Мандельштам указал на одну, но может быть, важнейшую причину необходимости Чаадаевых: резкую очерченность в них личностного начала. По принципу дополнительности русская текучесть должна время от времени порождать, как свой противовес, личность резко очерченную, неколебимую в своей внутренней свободе.
«Все те свойства, которых была лишена русская жизнь, о которых она даже не подозревала, как нарочно, соединялись в личности Чаадаева: огромная внутренняя дисциплина, высокий интеллектуализм, нравственная архитектоника и холод маски, медали, которым окружает себя человек, сознавая, что в веках он – только форма, и заранее подготовляя слепок для своего бессмертия»…
«Что же такое прославленный «ум» Чаадаева, этот «гордый» ум, почтительно воспетый Пушкиным, освистанный задорным Языковым, как не слияние нравственного и умственного начала – слияние, которое столь характерно для Чаадаева и в направлении которого совершался рост его личности.
С этой глубокой, неискоренимой потребностью единства, высшего исторического синтеза родился Чаадаев в России.

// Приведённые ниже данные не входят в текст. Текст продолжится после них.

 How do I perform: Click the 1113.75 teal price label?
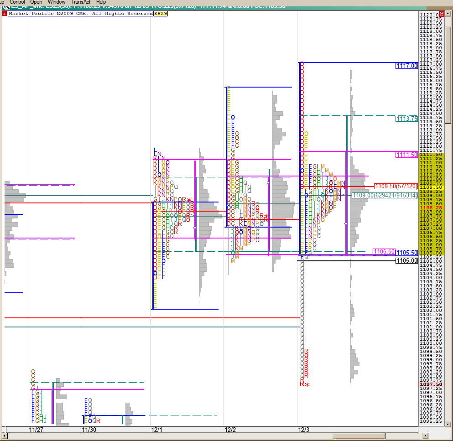pos(406,119)
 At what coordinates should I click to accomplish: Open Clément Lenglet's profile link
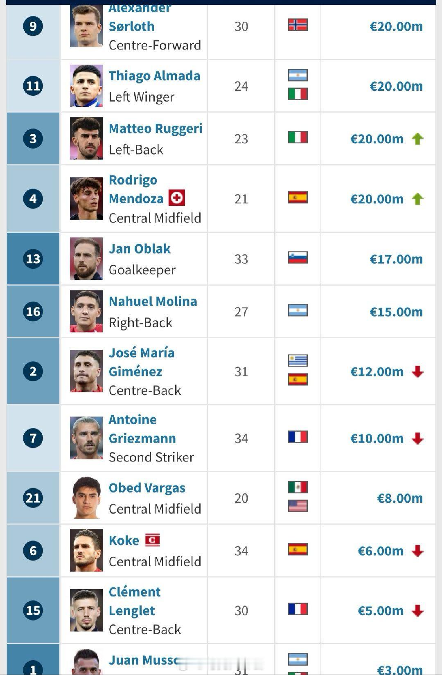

Уроженец равнин захотел дышать воздухом альпийских вершин и… нашел его в своей груди».
«Чтобы понять форму и дух «Философических писем», нужно представить себе, что Россия служит для них огромным и страшным фоном. Зияние пустоты между написанными известными отрывками – это отсутствующая мысль о России».
Многие письма Чаадаева были утрачены и найдены после того, как Мандельштам написал свою статью. Но фрагментарность мысли Чаадаева не изменилась от этого, и никто глубже Мандельштама не объяснил ее смысла.
«Начертав прекрасные слова: «истина дороже родины», Чаадаев не раскрыл их вещего смысла. Но разве не удивительное зрелище эта «истина», которая со всех сторон, как неким хаосом, окутана чуждой и странной «родиной»?»
«Мысль Чаадаева, национальная в своих истоках, национальна и там, где вливается в Рим. Только русский человек мог открыть этот Запад, который сгущеннее, конкретнее самого исторического Запада. Чаадаев именно по праву русского человека вступил на священную почву традиции, с которою он не был связан преемственностью. Там, где все необходимость, где каждый камень, покрытый патиной времени, дремлет, замурованный в своде, Чаадаев принес нравственную свободу, дар русской земли, лучший цветок, ею взращенный. Эта свобода стоит величия, застывшего в архитектурных формах, она равноценна всему, что создал Запад в области материальной культуры, и я вижу, как папа… приподнялся, чтобы приветствовать ее».